Collected data
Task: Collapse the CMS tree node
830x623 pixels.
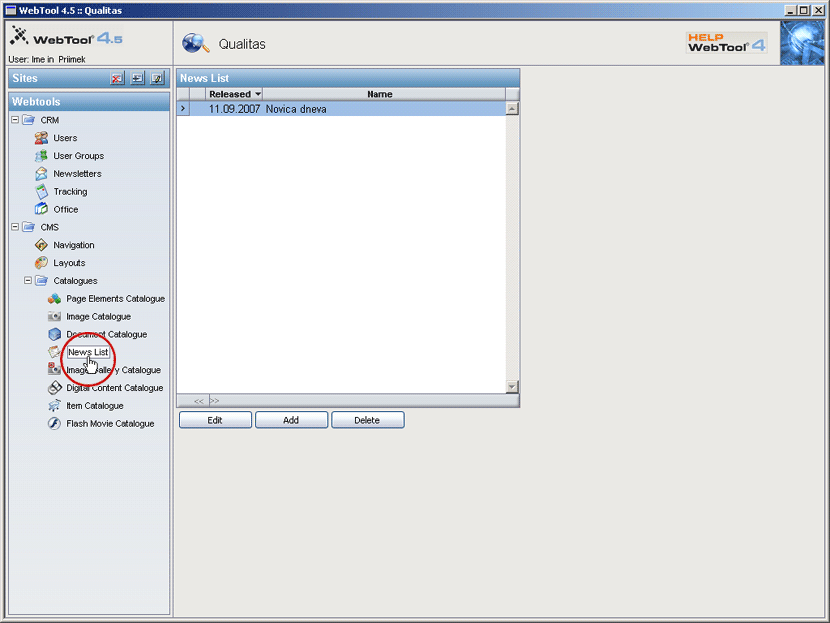Action: (x=15, y=227)
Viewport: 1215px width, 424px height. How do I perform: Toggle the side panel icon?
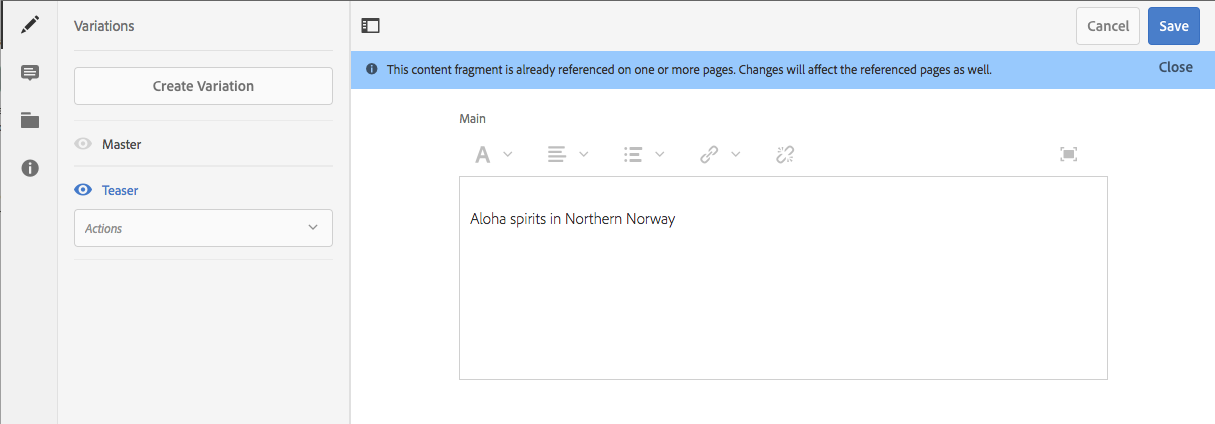[x=371, y=26]
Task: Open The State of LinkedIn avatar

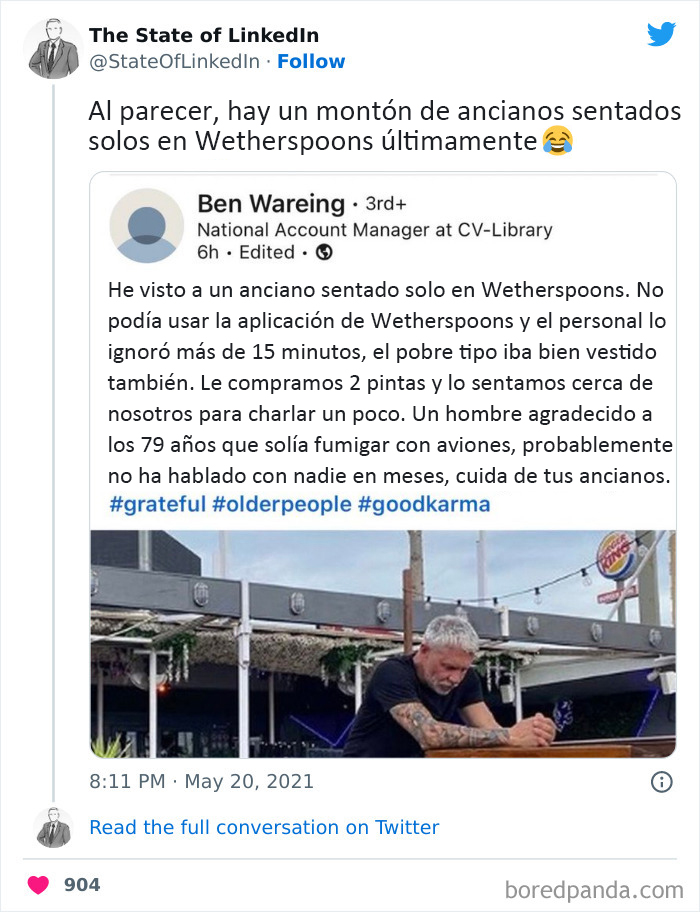Action: coord(53,49)
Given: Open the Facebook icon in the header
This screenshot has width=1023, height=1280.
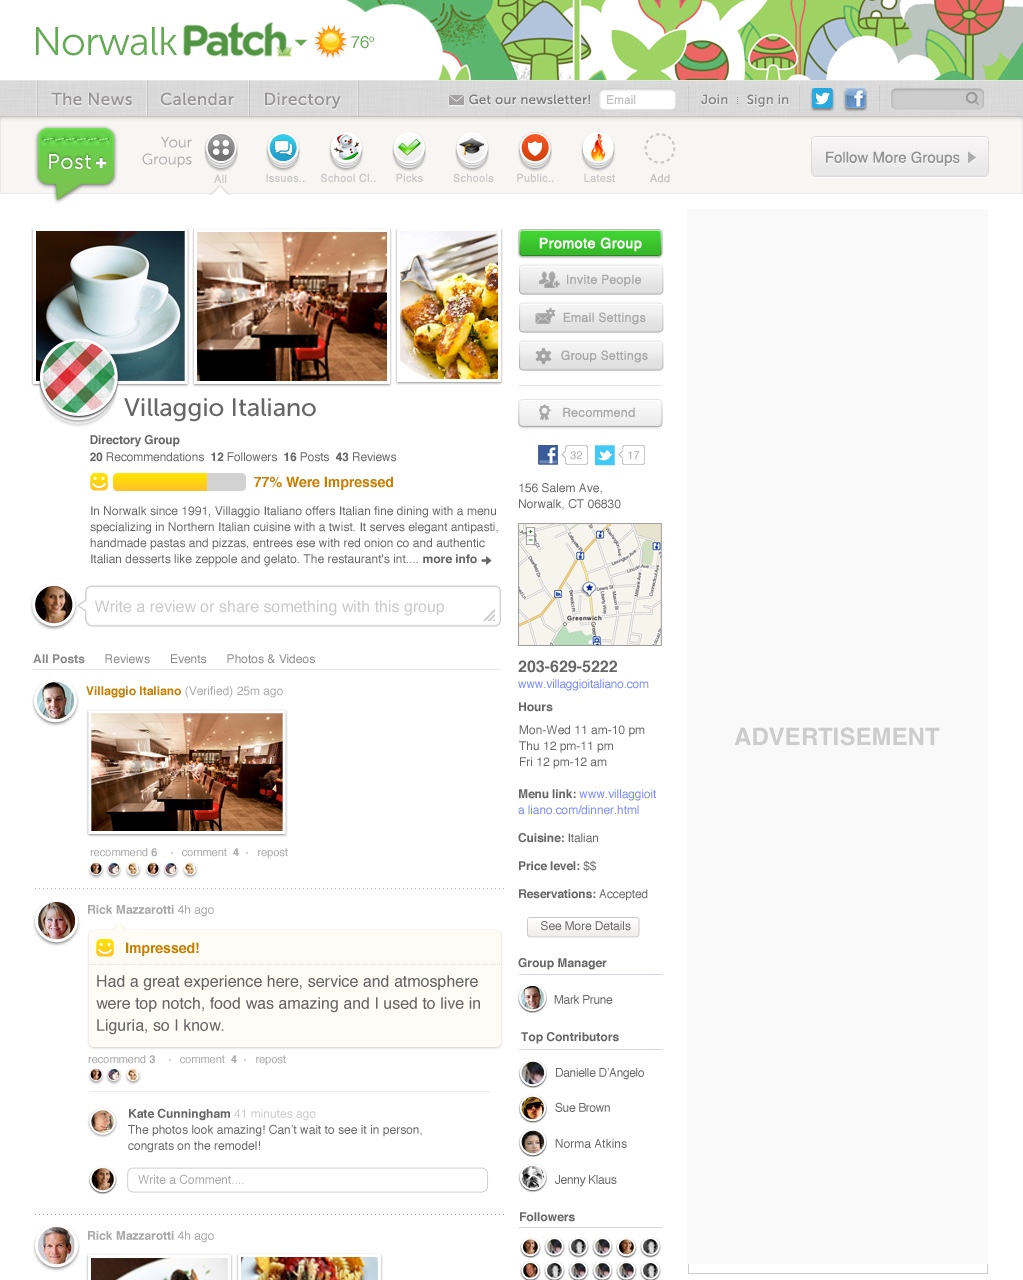Looking at the screenshot, I should tap(855, 98).
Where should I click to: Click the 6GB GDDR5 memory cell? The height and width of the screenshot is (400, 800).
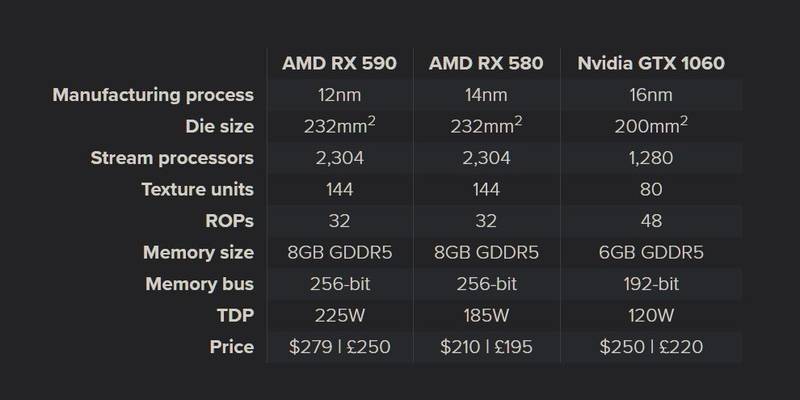651,253
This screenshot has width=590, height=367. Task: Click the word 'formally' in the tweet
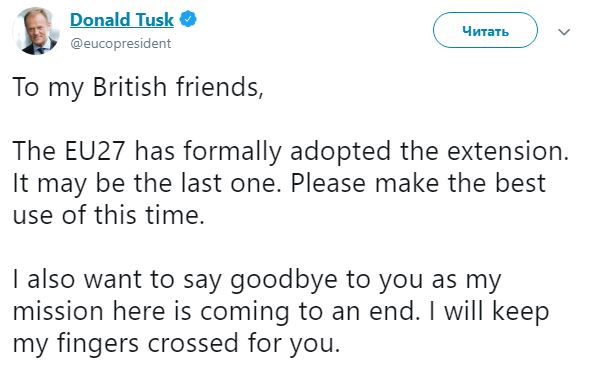[x=233, y=152]
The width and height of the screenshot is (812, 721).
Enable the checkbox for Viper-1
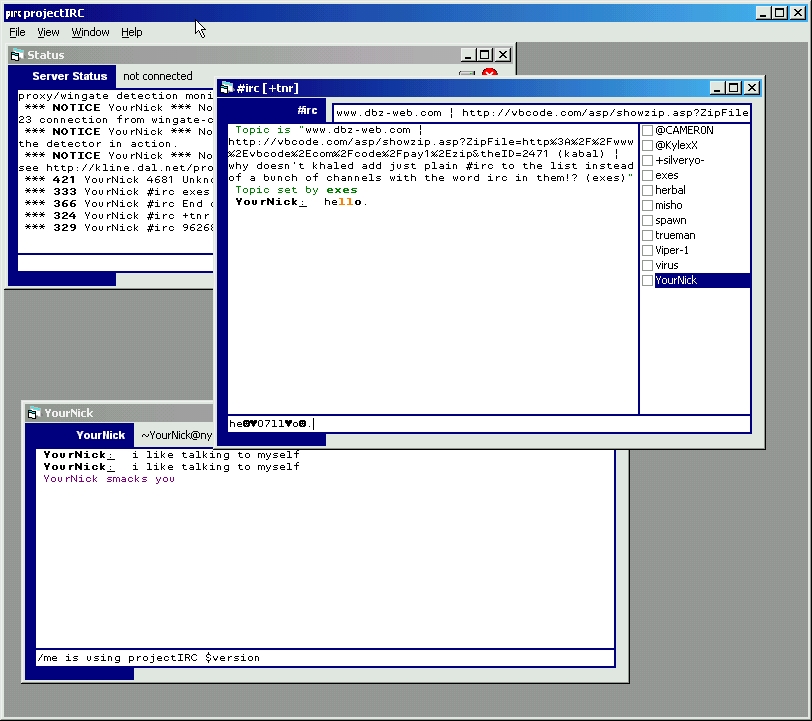coord(648,250)
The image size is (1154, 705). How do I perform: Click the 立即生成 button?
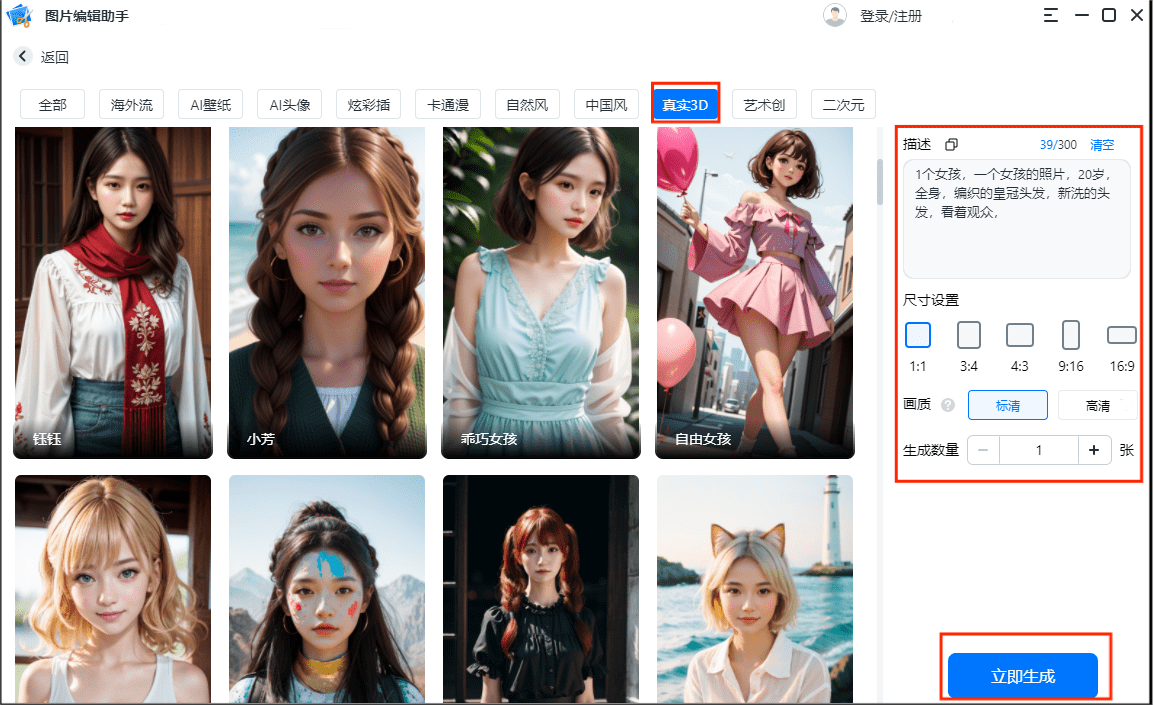click(x=1022, y=677)
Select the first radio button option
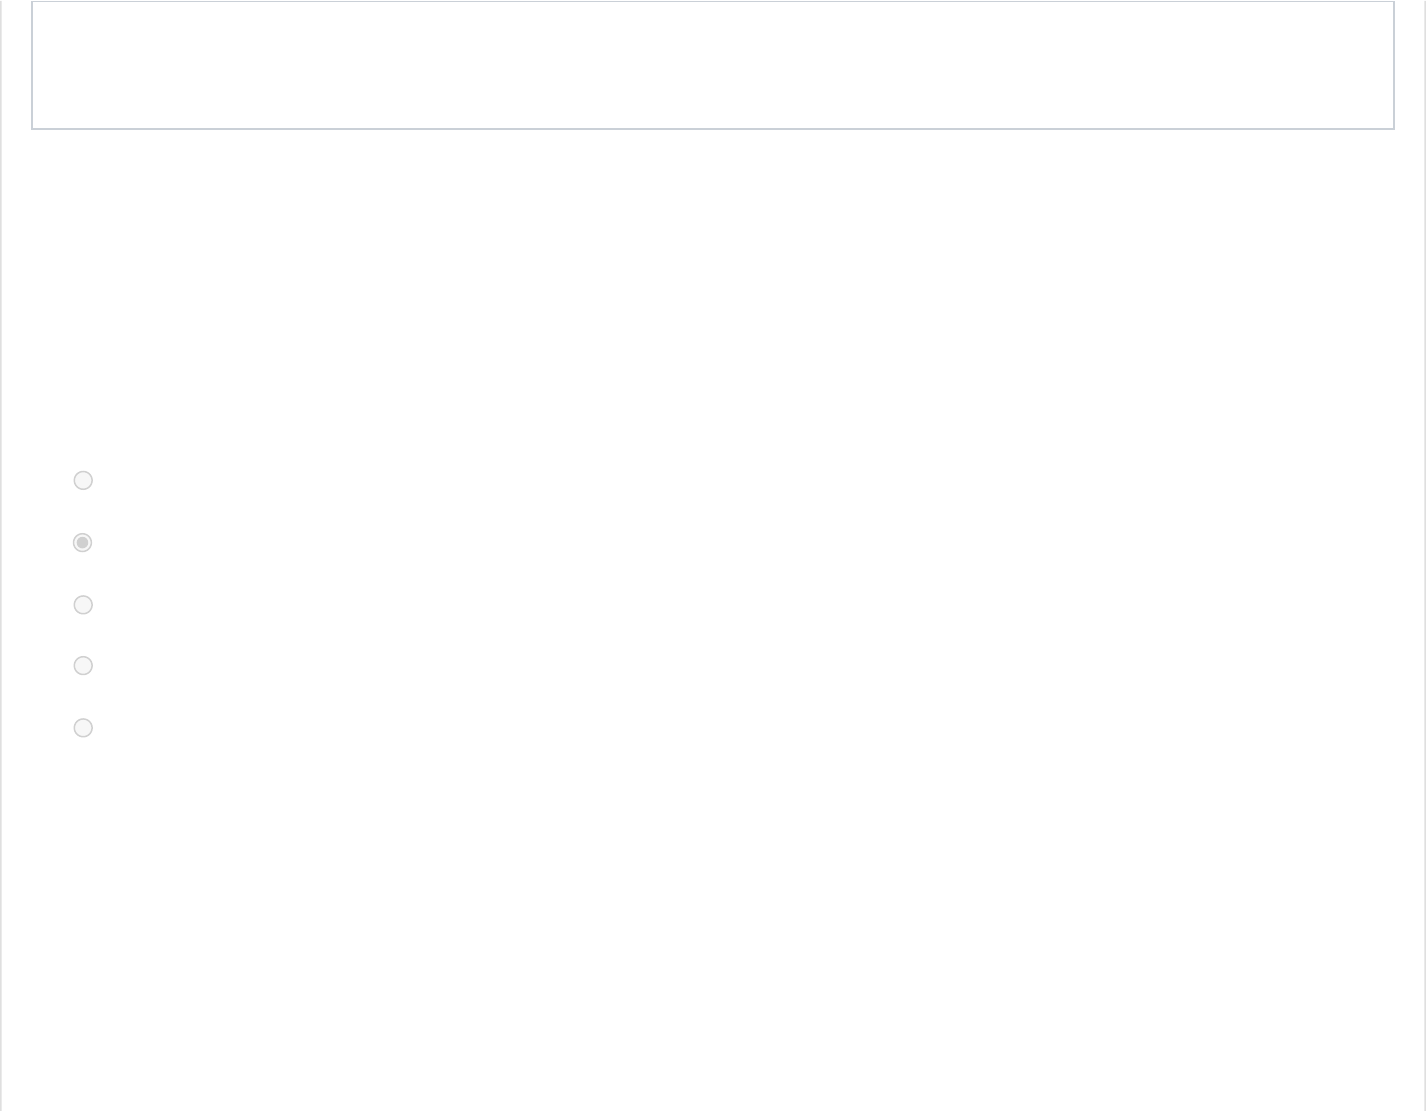This screenshot has width=1426, height=1111. (83, 481)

Description of the task:
The copy should hold exactly the lines from the line containing "The image size" through the last line of the records, both included, and no pictures or other lines.

Exercise solution:
The image size is (1154, 705). How do I perform: Click the 立即生成 button?
click(x=1022, y=677)
Select the first radio button option
This screenshot has width=1426, height=1111. (83, 481)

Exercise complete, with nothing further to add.